A resolution, introduced by Senator Lodge but not voted on, read as follows:
Whereas, Owing to the victory of the arms of the United States and of the nations with whom it is associated, a Peace Conference was convened and is now in session at Paris for the purpose of settling the terms of peace; and,
Whereas, A committee of the conference has proposed a constitution for a League of Nations, and the proposal is now before the Peace Conference for its consideration;
Now, therefore, be it resolved, by the Senate of the United States in the discharge of its constitutional duty of advice in regard to treaties, that it is the sense of the Senate that while it is the sincere desire that the nations of the world should unite to promote peace and general disarmament, the constitution of the League of Nations in the form now proposed to the Peace Conference should not be accepted by the United States.
THE PRESIDENT'S NEW YORK SPEECH.-On March 4, on the eve of his return to France, President Wilson spoke at the Metropolitan Opera House in New York. Without entering into a detailed defence of the League Covenant, the President declared that he was amazed at the ignorance regarding the state of the world displayed by its opponents.
"I have heard,” he said, “no constructive suggestion, I have heard nothing except 'will it not be dangerous to us to help the world?' It would be fatal to us not to help it.” He added that, far from involving us in entangling alliances, the League is “an arrangement which will disentangle all the alliances in the world." The President declared his confidence that the sentiment of the country was behind him.
Ex-PRESIDENT TAFT SUPPORTS LEAGUE.—The speech of President Wilson in New York was preceded by an address by ex-President Taft, in which he met in detail the arguments against American support of the League. Mr. Taft declared that our danger from foreign combinations would be greater without the League than with it; that the League covenant contained no provision preventing a country from resisting invasion, such as a border raid from Mexico; that the furnishing of military force to support League decisions would be voluntary rather than compulsory; that the covenant created no super-sovereignty; and that a treaty agreement limiting the power of Congress to make war or to increase armaments was constitutional, as shown by many precedents, such as the agreement with Great Britain not to fortify the Canadian frontier.
Mr. Taft, suggested that there should be some provision in the League plan for withdrawal from the League after reasonable notice. Appropriate words he thought might also be added to show that troubles in any continent would be the primary concern of nations of that continent, or hemisphere. This he considered clearly implied, but its explicit statement would relieve anxiety about European or Asiatic interference in America.

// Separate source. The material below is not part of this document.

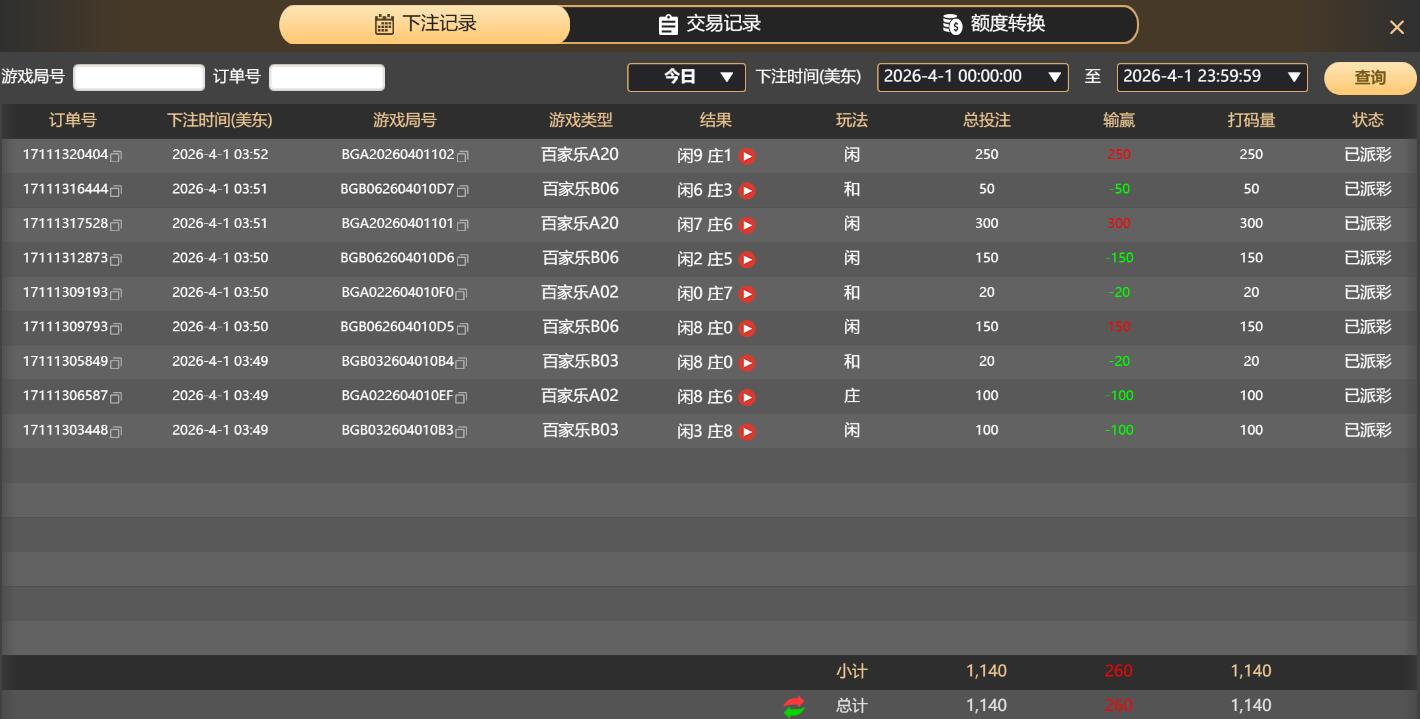Copy order number 17111303448

(116, 432)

GERMANY BAVARIAN PREMIER MURDERED.—Kurt Eisner, the Independent Socialist Premier of Bavaria, was shot on the streets of Munich on February 21. The assassin was Count Arco Valley, a Bavarian aristocrat and former officer. The murder was reported to be due to Eisner's exposure of the war guilt of the German military authorities and their inhuman treatment of prisoners of war, made at the Berne Socialist Congress, together with his later statement in Munich that he had documentary evidence to prove that the German general staff continued, even then, to carry on secret dealings with the Russian Reds.